Investors comparing cross-jurisdiction peers should normalize: either capitalize R&D for the GAAP filer, or expense capitalized development cost for the IFRS filer.

What are common R&D tax credits and incentives?

  • United States — Section 41 R&D Credit. A federal credit equal to 14–20 % of qualifying research expenditures over a base amount. The 2017 TCJA introduced mandatory amortization of R&D under IRC §174 (5 years domestic, 15 years foreign) starting tax year 2022, which lifted reported cash taxes for many R&D-heavy companies.
  • United Kingdom — RDEC. The Research and Development Expenditure Credit provides an above-the-line credit (currently 20 %) for qualifying R&D, reducing both the tax bill and the effective cost of R&D headcount.
  • EU — Patent Box / IP Box regimes. Multiple member states tax IP-derived income at preferential rates, indirectly subsidizing the R&D that generates the IP.
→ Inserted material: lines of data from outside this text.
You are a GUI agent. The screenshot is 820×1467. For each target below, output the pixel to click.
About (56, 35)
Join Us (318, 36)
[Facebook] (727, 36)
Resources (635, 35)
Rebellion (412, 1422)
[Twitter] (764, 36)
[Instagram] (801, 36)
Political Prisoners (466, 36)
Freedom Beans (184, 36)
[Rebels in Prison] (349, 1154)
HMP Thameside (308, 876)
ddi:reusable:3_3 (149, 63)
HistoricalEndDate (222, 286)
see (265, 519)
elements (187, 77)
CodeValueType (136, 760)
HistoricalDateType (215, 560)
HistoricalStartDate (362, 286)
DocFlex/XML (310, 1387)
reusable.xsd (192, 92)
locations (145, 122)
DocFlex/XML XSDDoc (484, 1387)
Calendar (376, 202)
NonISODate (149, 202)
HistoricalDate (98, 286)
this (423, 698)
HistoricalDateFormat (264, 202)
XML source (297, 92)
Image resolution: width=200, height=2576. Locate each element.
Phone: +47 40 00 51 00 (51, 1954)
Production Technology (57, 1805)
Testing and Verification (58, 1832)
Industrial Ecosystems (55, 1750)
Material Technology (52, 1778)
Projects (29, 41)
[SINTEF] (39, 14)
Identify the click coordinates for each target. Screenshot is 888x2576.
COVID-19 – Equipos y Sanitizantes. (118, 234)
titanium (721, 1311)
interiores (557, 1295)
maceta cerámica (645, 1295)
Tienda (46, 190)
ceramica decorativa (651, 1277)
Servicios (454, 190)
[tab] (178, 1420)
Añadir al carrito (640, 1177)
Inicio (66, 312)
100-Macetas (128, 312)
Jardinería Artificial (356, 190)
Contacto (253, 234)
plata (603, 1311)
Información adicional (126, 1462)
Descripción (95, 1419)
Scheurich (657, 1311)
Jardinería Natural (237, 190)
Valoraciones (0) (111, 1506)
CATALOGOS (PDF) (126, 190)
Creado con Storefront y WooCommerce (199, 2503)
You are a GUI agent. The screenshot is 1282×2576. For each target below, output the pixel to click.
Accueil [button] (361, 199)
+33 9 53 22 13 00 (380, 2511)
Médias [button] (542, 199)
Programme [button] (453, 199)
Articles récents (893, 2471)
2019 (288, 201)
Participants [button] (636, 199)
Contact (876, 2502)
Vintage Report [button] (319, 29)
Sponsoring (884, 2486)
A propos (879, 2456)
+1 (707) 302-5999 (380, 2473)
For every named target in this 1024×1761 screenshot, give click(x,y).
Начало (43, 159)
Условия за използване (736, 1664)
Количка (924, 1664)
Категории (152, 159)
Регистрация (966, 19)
What investors should watch

  • Sudden R&D cuts. If R&D growth materially decelerates while revenue grows, ask why — often a pre-IPO/pre-deal earnings management signal.
  • R&D efficiency. Track revenue per R&D dollar (1/intensity). Persistent decline = compounding execution problem.
  • Capitalized R&D ratio. If a company aggressively capitalizes (under either ASC 985 or IAS 38), reported R&D understates the cash outflow. Reconcile against the cash flow statement.
  • Stock-based comp share of R&D. Heavy SBC inside R&D inflates non-cash expense and flatters reported FCF — adjust SBC out of FCF to get a comparable cash R&D number.

Additional considerations

  • Capitalization vs. expense: Some development costs may be capitalized as intangible assets, affecting the income statement in a different period than the cash outlay.
  • R&D intensity by stage of company: Early-stage companies (pre-product-market fit) often run R&D >50 % of revenue; that is not a margin problem, that is the business model.
  • Tax incentives: R&D credits and grants offset the cost; always read the tax-rate reconciliation footnote to size the benefit.